Their most significant finding is that the government's decision to scrap mandatory EV sales targets is not a retreat from electrification — it is a structural shift in how electrification will be enforced.
"As part of this shift, the federal government has confirmed it will formally repeal the Electric Vehicle Availability Standard (EVAS), replacing prescriptive sales mandates with an emissions‑based regulatory framework."
Automakers will no longer be required to sell a fixed percentage of EVs. They will instead be held to emissions outcomes, with flexibility in how they get there.
The bulletin identifies the new purchase incentive program as the demand-side counterweight to that regulatory loosening. Ottawa is spending $2.3 billion over five years on rebates of up to $5,000 for battery electric vehicles and $2,500 for plug-in hybrids, starting February 16. The rebates decline every year through 2030 and are designed as a time-limited stimulus, not a permanent feature of the market.
On eligibility, the bulletin flags rules with sharp trade policy teeth. Chinese-made EVs are excluded from rebates entirely, despite a recent bilateral agreement allowing 49,000 of them into Canada at a reduced tariff. Vehicles from free-trade partner countries face a $50,000 price cap to qualify. The lawyers draw particular attention to one exception: "Vehicles fully manufactured in Canada are exempt from this price cap, providing a competitive advantage to domestic production regardless of vehicle price."
The bulletin also highlights a proposed policy that has received little public attention — a tradeable import credit system under which manufacturers could earn credits through Canadian production and use them to facilitate imports.

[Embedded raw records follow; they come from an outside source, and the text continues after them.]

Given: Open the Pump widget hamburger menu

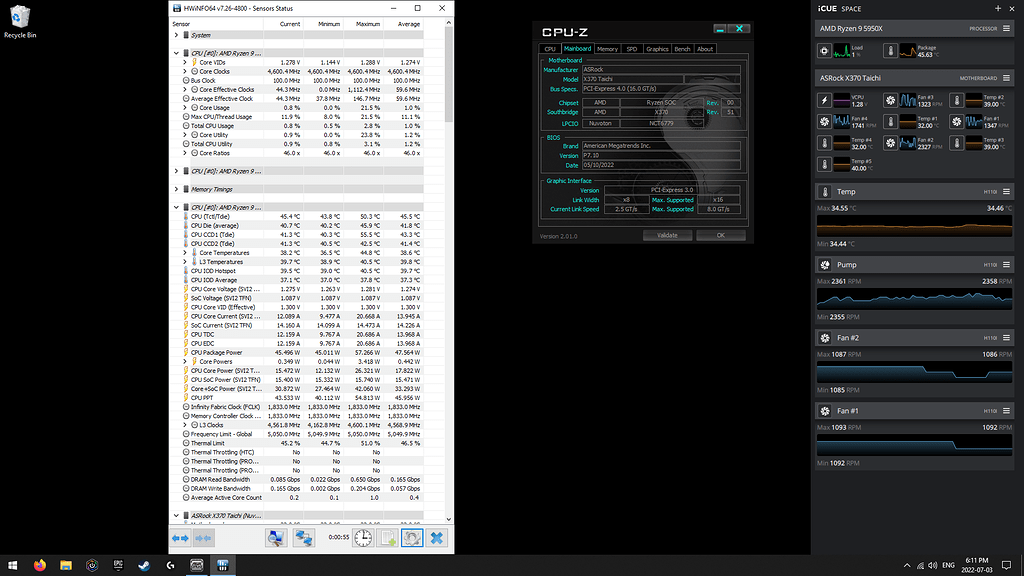Looking at the screenshot, I should 1012,265.
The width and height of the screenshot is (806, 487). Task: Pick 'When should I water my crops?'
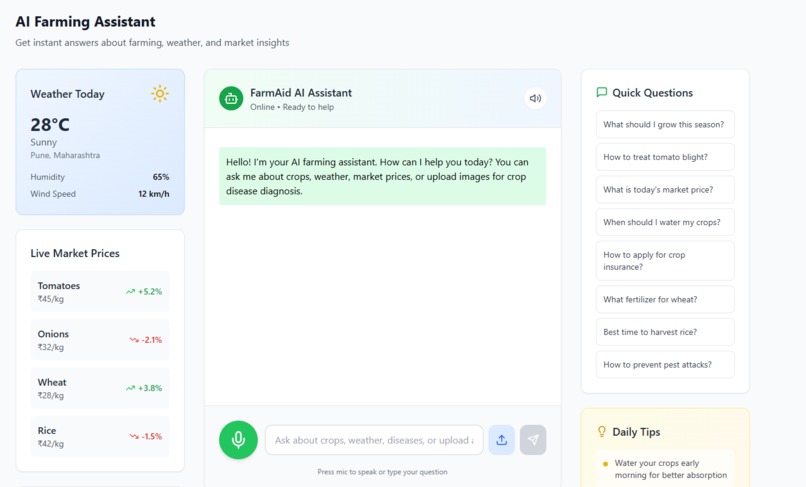pyautogui.click(x=665, y=222)
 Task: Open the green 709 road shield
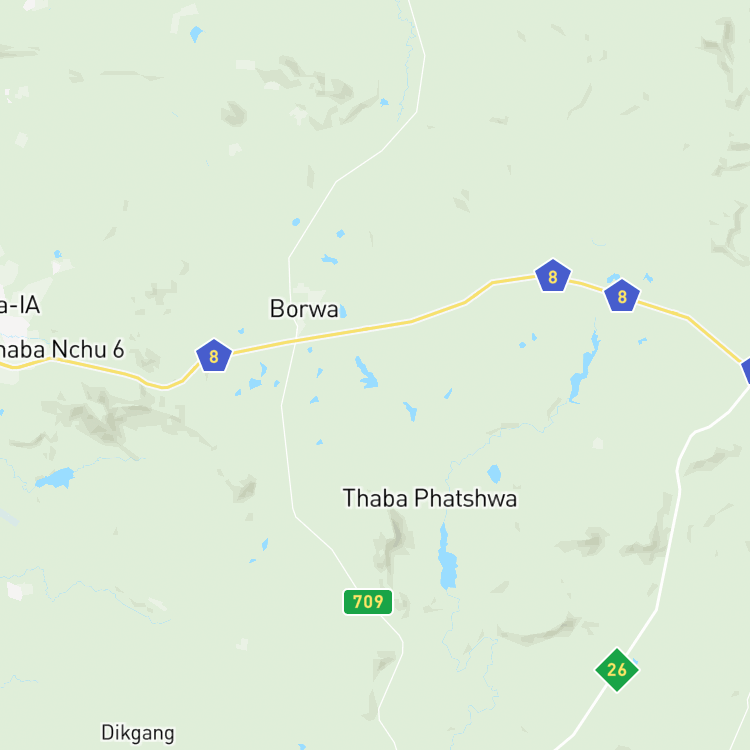pos(368,601)
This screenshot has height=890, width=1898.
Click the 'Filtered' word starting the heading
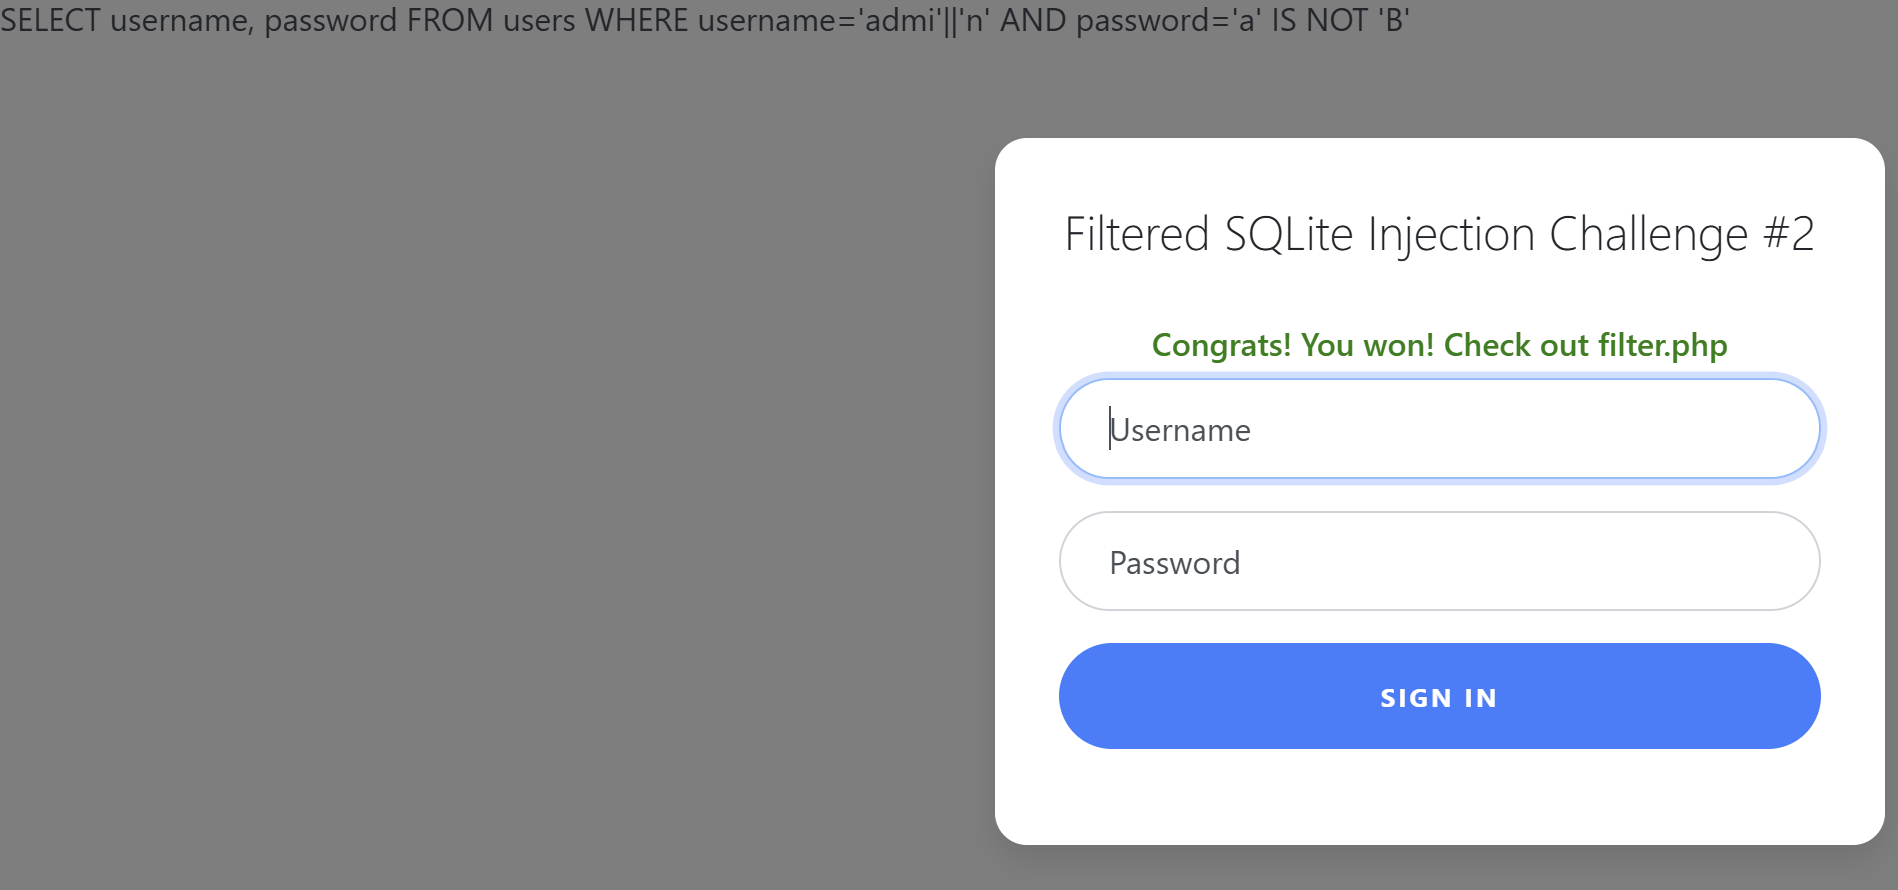pyautogui.click(x=1137, y=235)
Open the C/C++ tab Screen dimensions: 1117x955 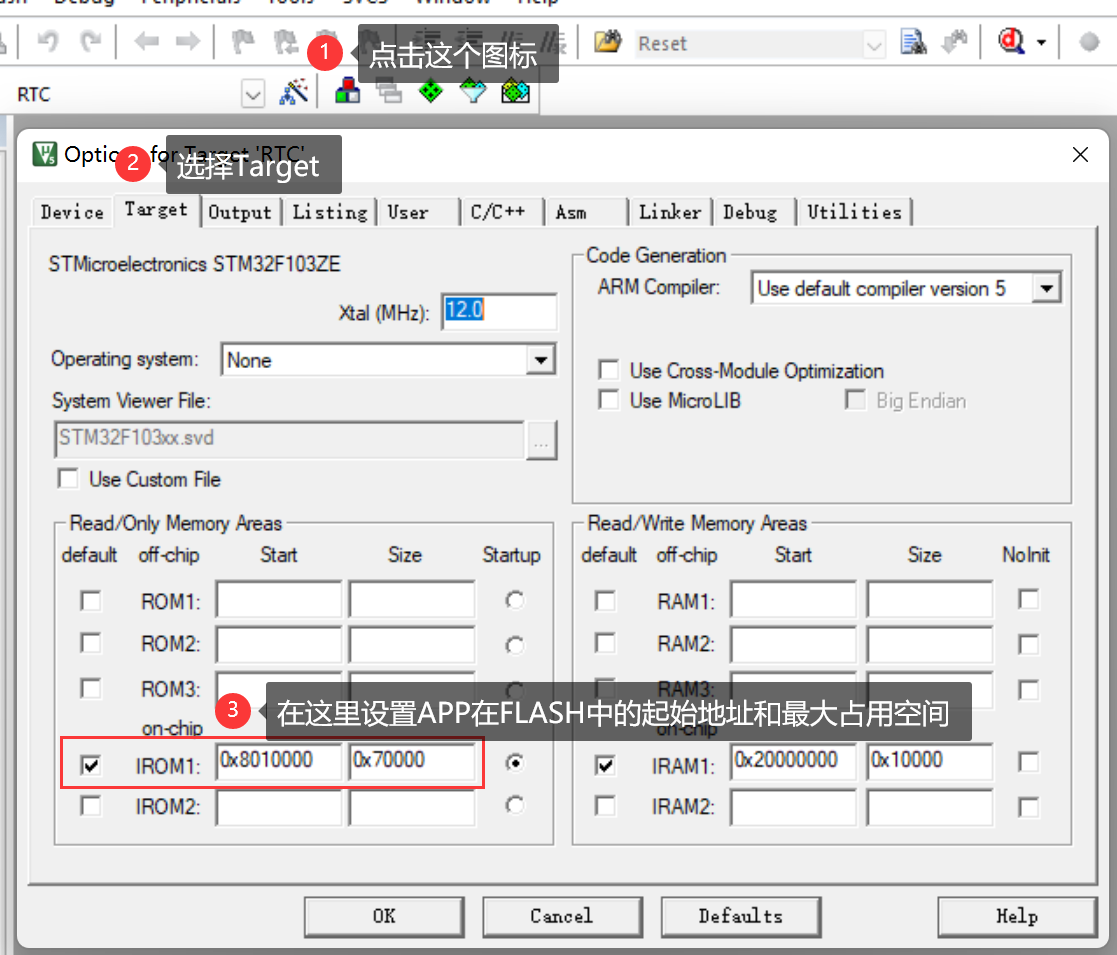point(497,212)
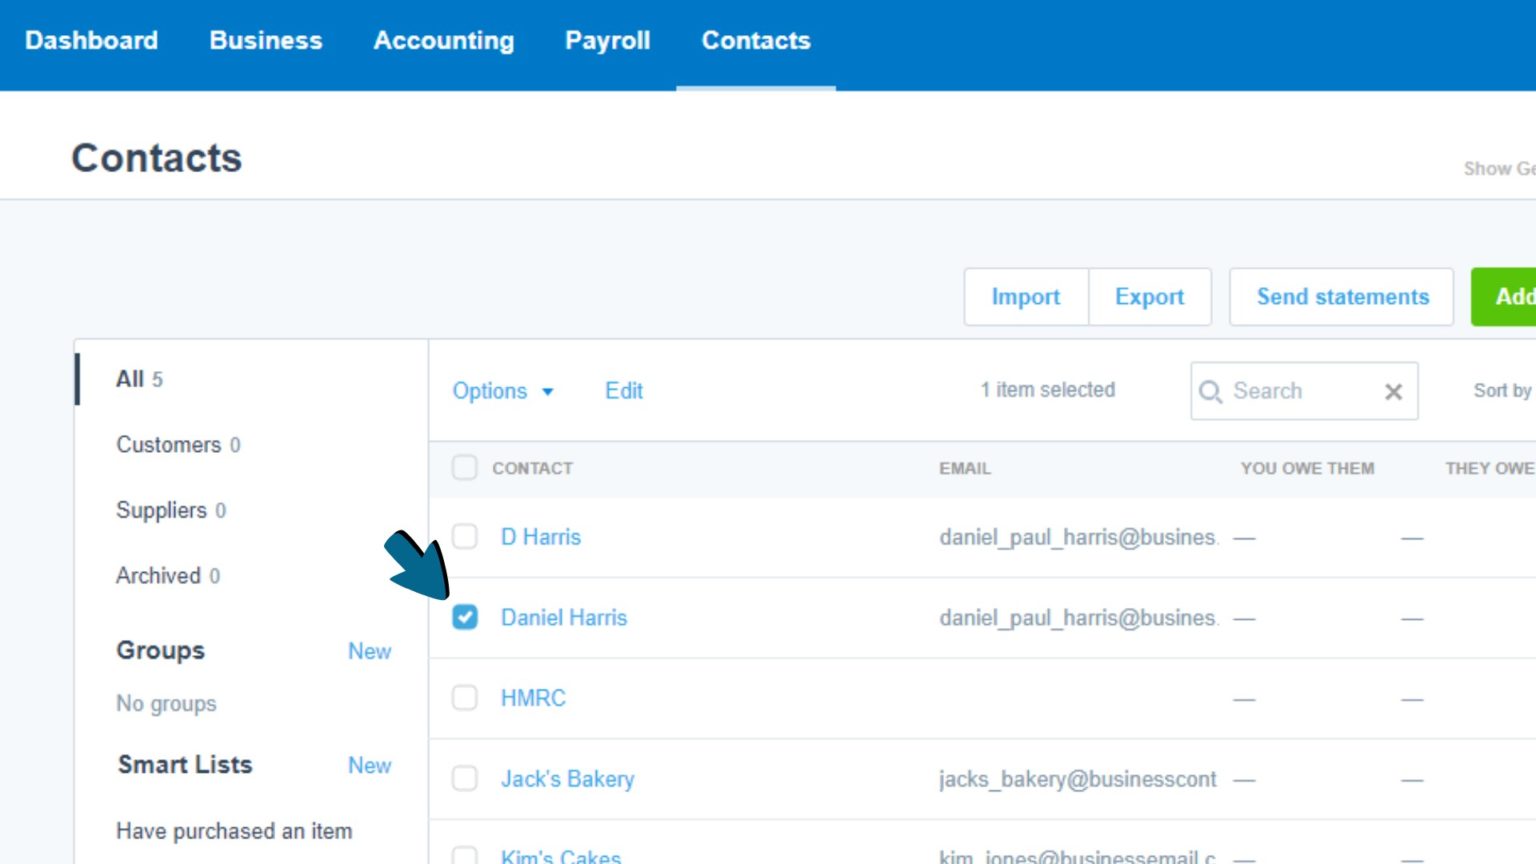
Task: Click the Send statements button
Action: 1341,297
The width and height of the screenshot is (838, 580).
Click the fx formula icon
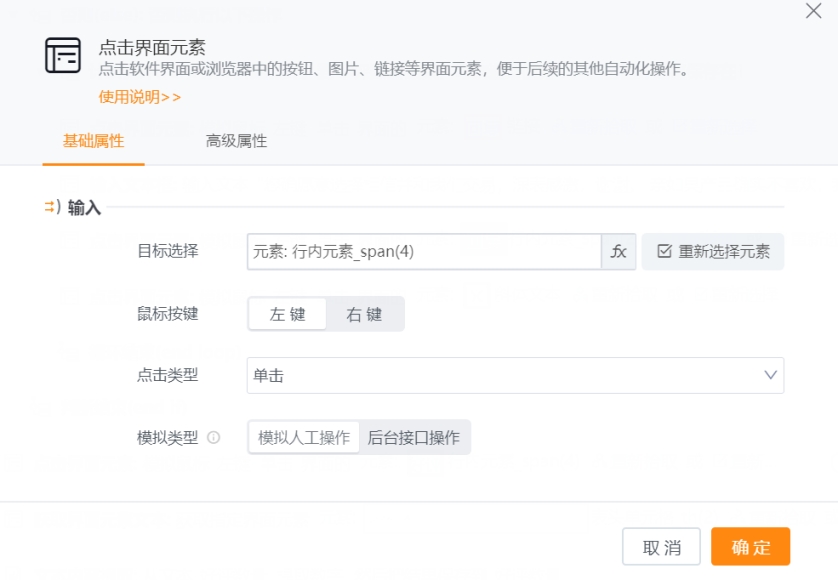[618, 251]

The lawyers warn this would have serious compliance implications: "If implemented, such a system would directly link import flexibility to domestic investment, production activity and job creation, introducing new compliance and strategic planning considerations for original equipment manufacturers (OEMs) operating in Canada."
Rounding out the bulletin's findings are $1.5 billion for public charging and hydrogen infrastructure, up to $3 billion from a Strategic Response Fund, up to $100 million from a Regional Tariff Response Initiative, and a new federal automotive task force co-ordinating government and industry on electrification, investment and the upcoming renegotiation of CUSMA — the Canada-United States-Mexico Agreement.